**Information:**

══════════════════════════════

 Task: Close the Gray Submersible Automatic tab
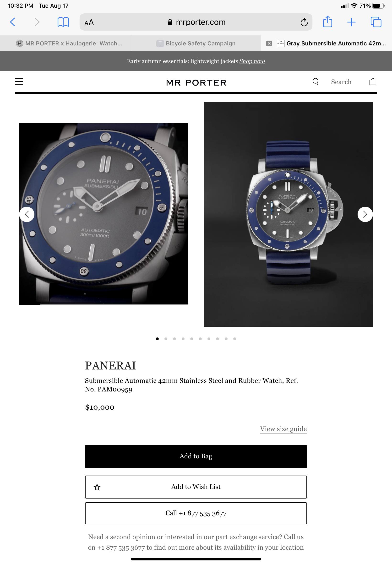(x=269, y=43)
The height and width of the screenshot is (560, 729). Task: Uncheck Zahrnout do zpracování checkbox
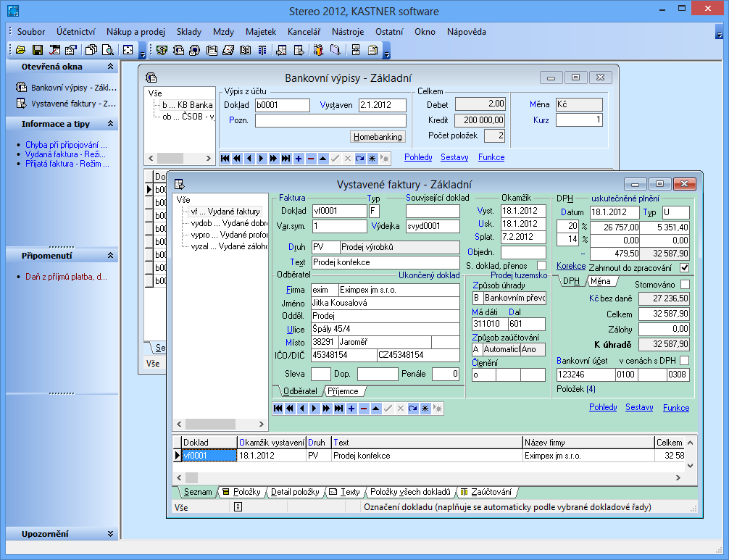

══════════════════════════════

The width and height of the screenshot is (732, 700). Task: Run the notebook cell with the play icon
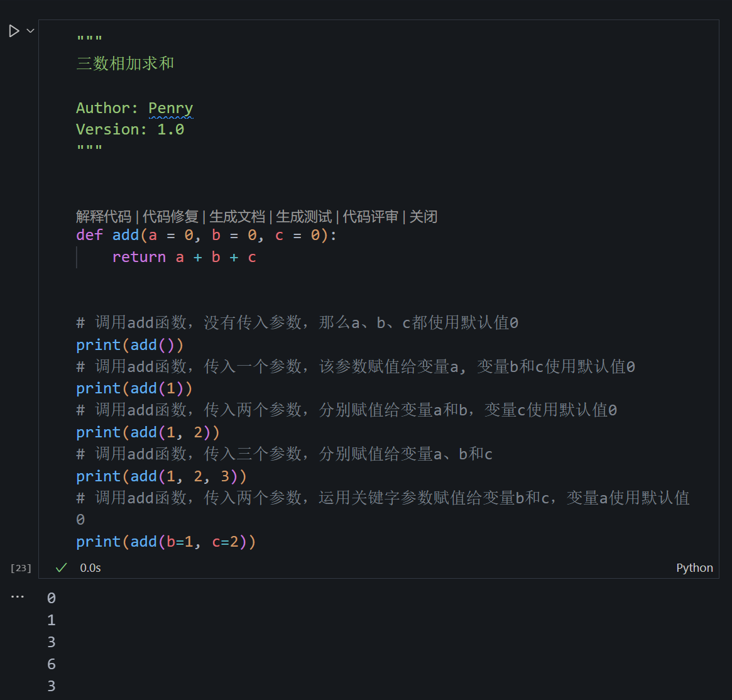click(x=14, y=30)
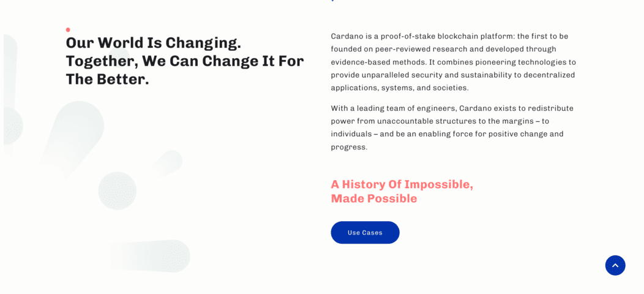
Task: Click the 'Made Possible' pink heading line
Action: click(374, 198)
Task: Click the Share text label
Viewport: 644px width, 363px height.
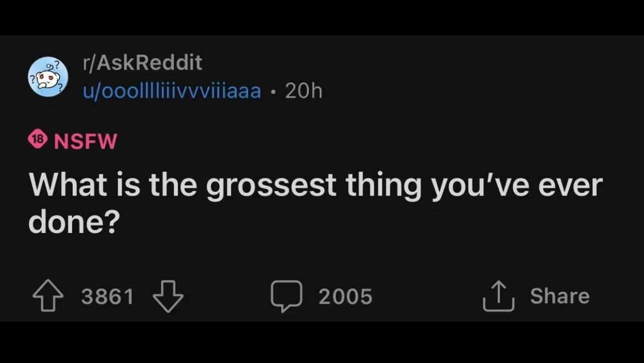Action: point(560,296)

══════════════════════════════

**What the task asks:** Reproduce exactly the lines of the data above that run from the line with "Task: Close the" down to the line with "The height and", both ends included. Pictures do not belong in the copy.

**The completed task:**
 Task: Close the Gray Submersible Automatic tab
(x=269, y=43)
The height and width of the screenshot is (560, 729). Task: Uncheck Zahrnout do zpracování checkbox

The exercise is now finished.